MOODY’s has changed its outlook for the global base-metals industry to negative from stable, saying this is driven by global economic weakness and falling copper prices.
Copper is an economic bellwether given its use in power supply, plumbing and communications. The low demand and therefore low price of copper indicates the poor health of the global building and construction sectors.
"Slowing growth in China’s GDP (gross domestic product), continued weakness in Europe and falling copper prices have all contributed to our revised outlook," says Carol Cowan, a Moody’s senior vice-president.
But the international ratings agency says the slowing rate of economic growth in China, especially, does "not bode well" for base metals as China consumes more than 40% of the world’s production. This immediately puts up red flags for SA’s base metals miners, and also for general metals manufacturers in the country. The latter have already endured a long, slow period of decline since 2000.
Broker Imara SP Reid says in its latest report on BHP Billiton that global steel prices are trending downwards. This comes despite the global miner’s guidance for overall mining production growth of 16% over two years to the end of June this year.
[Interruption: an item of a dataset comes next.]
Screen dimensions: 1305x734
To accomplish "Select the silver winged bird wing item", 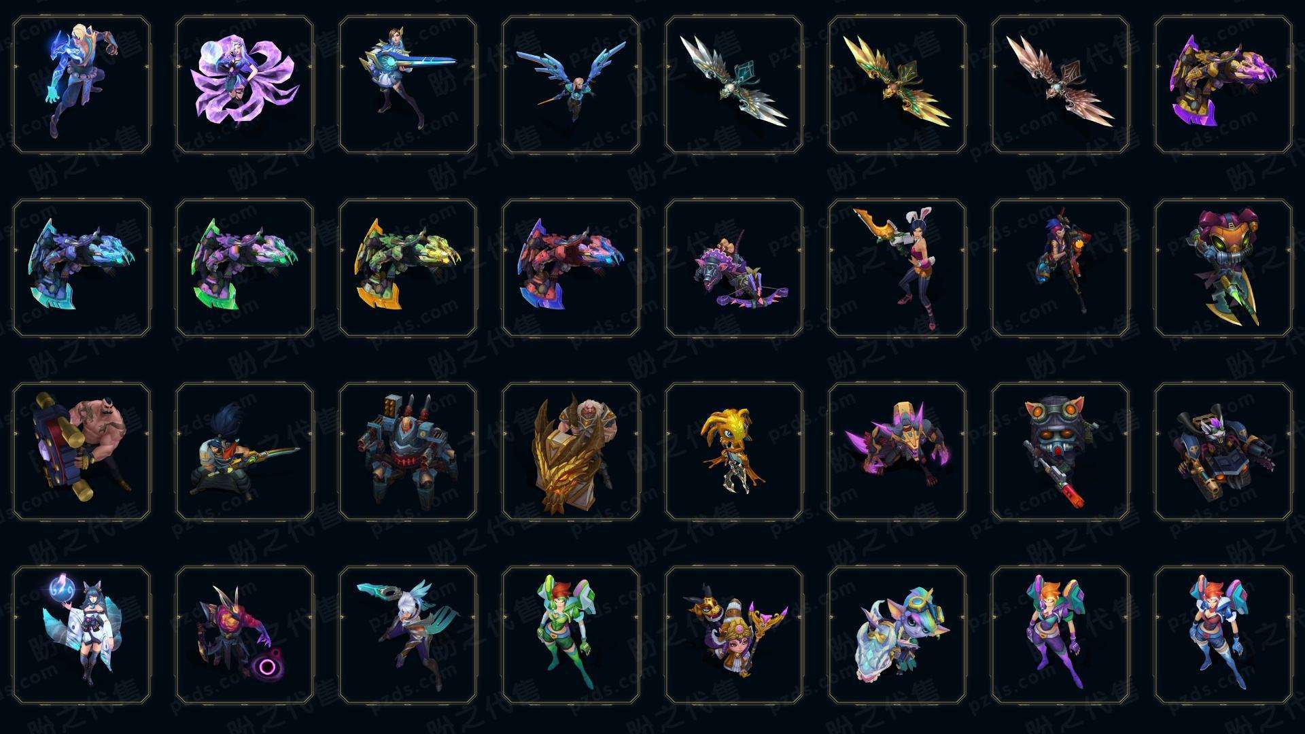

BHP Billiton says cost reductions and improved productivity will partially mitigate the effects of lower commodity prices. But interim profits will be "hard hit" by the fall in average prices across four of its major businesses — iron ore, coal, oil and copper — that made up 88% of financial 2014 earnings before interest and tax.
Billiton also says that new low-cost supplies of iron ore entering the Chinese market are "far higher" than the estimated demand increase. This means iron-ore prices will not likely recover soon, although substantial savings on shipping costs will alleviate this to some extent.
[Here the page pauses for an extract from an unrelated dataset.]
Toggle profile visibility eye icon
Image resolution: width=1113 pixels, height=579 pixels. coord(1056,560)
International steel maker ArcelorMittal has cut its forecast for world growth to between 2.25% and 2.75% from 3% to 3.5% because of the slowdown in China, Brazil and Russia and its former Soviet satellites.
The Luxembourg-based group is a benchmark for global manufacturing.
Its South African arm, ArcelorMittal SA, is lobbying the government to include steel as a designated sector so that it can benefit from state procurement. But it is unpopular with authorities for ignoring pleas for "developmental" steel pricing.
Moody’s also says that although the US economy is strong and consumption of base metals remains robust there, this will not counter weakening global trends.
To this end, the International Monetary Fund recently lowered its forecast for global growth this year to 3.5% from 3.8% last October, extending the weak forecast into 2016.
In the South African context, consumer price inflation (CPI) figures released by Statistics SA have fallen within the Reserve Bank’s target range of 3% to 6%.
This trend has been largely assisted by the persistent fall in the oil price, says the Steel and Engineering Industries Federation of SA (Seifsa).
It says the associated cuts in petrol prices will most likely mean a further easing of the index.
However, Seifsa economist Tafadzwa Chibanguza warns that while the fall in oil prices is expected to outweigh the inflationary pressure exerted on the weaker rand exchange rate in the headline CPI, the weaker exchange rate will, in time, begin to catch up with the index.
Moody’s outlook for base metals means Standard Bank might have to make further write-downs of about $80m on the value of aluminium stockpiles entangled in a Chinese fraud investigation. It has already written down half the value of the metal, with total exposure of $167m. But the bank says that any recovery in aluminium’s price is "highly uncertain".
Meanwhile, at the World Economic Forum in Davos, Sim Shabalala, the group’s joint CEO, has told Bloomberg that a number of African oil exporters have "huge worries", but that importers will benefit from declines in inflation.
However, he says Africa as a whole has been growing at about 6% for the past 10 years, and the bank thinks it will grow at about 5% over the next decade, notwithstanding the oil slick.